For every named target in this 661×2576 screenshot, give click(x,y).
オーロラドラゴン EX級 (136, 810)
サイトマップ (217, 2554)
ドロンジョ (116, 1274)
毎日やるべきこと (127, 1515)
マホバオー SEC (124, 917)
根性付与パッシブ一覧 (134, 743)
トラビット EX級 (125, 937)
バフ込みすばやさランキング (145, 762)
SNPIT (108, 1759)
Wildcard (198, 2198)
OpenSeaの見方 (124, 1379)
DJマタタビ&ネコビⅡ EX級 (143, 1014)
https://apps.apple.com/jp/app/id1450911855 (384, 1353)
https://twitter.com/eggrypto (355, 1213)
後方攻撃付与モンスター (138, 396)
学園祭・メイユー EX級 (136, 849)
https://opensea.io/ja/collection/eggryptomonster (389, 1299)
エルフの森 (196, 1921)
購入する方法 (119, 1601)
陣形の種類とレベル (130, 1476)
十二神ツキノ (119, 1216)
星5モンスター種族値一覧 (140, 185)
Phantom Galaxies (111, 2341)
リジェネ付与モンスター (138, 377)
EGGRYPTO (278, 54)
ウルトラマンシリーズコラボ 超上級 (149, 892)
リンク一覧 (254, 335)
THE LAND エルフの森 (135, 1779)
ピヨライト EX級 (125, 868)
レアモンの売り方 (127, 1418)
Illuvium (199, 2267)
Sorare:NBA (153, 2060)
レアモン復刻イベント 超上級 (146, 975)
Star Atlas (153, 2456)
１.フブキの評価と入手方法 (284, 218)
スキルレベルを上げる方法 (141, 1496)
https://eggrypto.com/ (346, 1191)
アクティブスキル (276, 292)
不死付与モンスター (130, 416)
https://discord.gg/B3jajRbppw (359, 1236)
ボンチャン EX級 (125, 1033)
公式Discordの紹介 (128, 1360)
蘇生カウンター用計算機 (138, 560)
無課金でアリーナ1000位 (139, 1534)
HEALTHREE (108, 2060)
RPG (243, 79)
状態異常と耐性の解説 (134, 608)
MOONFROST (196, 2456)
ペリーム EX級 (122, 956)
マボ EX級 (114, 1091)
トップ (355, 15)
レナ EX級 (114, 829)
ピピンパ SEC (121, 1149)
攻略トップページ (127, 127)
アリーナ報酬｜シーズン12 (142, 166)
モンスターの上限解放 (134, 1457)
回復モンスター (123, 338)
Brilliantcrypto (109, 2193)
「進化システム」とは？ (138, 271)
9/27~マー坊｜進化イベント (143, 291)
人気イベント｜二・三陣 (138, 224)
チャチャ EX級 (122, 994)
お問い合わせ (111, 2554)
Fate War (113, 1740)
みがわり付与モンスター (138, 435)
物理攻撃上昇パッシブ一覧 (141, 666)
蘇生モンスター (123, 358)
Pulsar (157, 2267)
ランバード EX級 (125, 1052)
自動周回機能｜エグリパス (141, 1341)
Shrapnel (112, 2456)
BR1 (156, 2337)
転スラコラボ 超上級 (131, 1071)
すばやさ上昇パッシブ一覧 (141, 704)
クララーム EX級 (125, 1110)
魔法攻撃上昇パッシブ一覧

===============

TASK GOAL
This task calls for the material above to be duplicated verbatim.

RESULT BELOW
For every named target in this 661×2576 screenshot, give click(x,y).
オーロラドラゴン EX級 (136, 810)
サイトマップ (217, 2554)
ドロンジョ (116, 1274)
毎日やるべきこと (127, 1515)
マホバオー SEC (124, 917)
根性付与パッシブ一覧 (134, 743)
トラビット EX級 (125, 937)
バフ込みすばやさランキング (145, 762)
SNPIT (108, 1759)
Wildcard (198, 2198)
OpenSeaの見方 (124, 1379)
DJマタタビ&ネコビⅡ EX級 (143, 1014)
https://apps.apple.com/jp/app/id1450911855 (384, 1353)
https://twitter.com/eggrypto (355, 1213)
後方攻撃付与モンスター (138, 396)
学園祭・メイユー EX級 (136, 849)
https://opensea.io/ja/collection/eggryptomonster (389, 1299)
エルフの森 (196, 1921)
購入する方法 (119, 1601)
陣形の種類とレベル (130, 1476)
十二神ツキノ (119, 1216)
星5モンスター種族値一覧 (140, 185)
Phantom Galaxies (111, 2341)
リジェネ付与モンスター (138, 377)
EGGRYPTO (278, 54)
ウルトラマンシリーズコラボ 超上級 (149, 892)
リンク一覧 (254, 335)
THE LAND エルフの森 (135, 1779)
ピヨライト EX級 (125, 868)
レアモンの売り方 (127, 1418)
Illuvium (199, 2267)
Sorare:NBA (153, 2060)
レアモン復刻イベント 超上級 (146, 975)
Star Atlas (153, 2456)
１.フブキの評価と入手方法 (284, 218)
スキルレベルを上げる方法 (141, 1496)
https://eggrypto.com/ (346, 1191)
アクティブスキル (276, 292)
不死付与モンスター (130, 416)
https://discord.gg/B3jajRbppw (359, 1236)
ボンチャン EX級 (125, 1033)
公式Discordの紹介 (128, 1360)
蘇生カウンター用計算機 (138, 560)
無課金でアリーナ1000位 (139, 1534)
HEALTHREE (108, 2060)
RPG (243, 79)
状態異常と耐性の解説 (134, 608)
MOONFROST (196, 2456)
ペリーム EX級 (122, 956)
マボ EX級 (114, 1091)
トップ (355, 15)
レナ EX級 (114, 829)
ピピンパ SEC (121, 1149)
攻略トップページ (127, 127)
アリーナ報酬｜シーズン12 (142, 166)
モンスターの上限解放 (134, 1457)
回復モンスター (123, 338)
Brilliantcrypto (109, 2193)
「進化システム」とは？ (138, 271)
9/27~マー坊｜進化イベント (143, 291)
人気イベント｜二・三陣 (138, 224)
チャチャ EX級 (122, 994)
お問い合わせ (111, 2554)
Fate War (113, 1740)
みがわり付与モンスター (138, 435)
物理攻撃上昇パッシブ一覧 (141, 666)
蘇生モンスター (123, 358)
Pulsar (157, 2267)
ランバード EX級 (125, 1052)
自動周回機能｜エグリパス (141, 1341)
Shrapnel (112, 2456)
BR1 (156, 2337)
転スラコラボ 超上級 (131, 1071)
すばやさ上昇パッシブ一覧 (141, 704)
クララーム EX級 (125, 1110)
魔法攻撃上昇パッシブ一覧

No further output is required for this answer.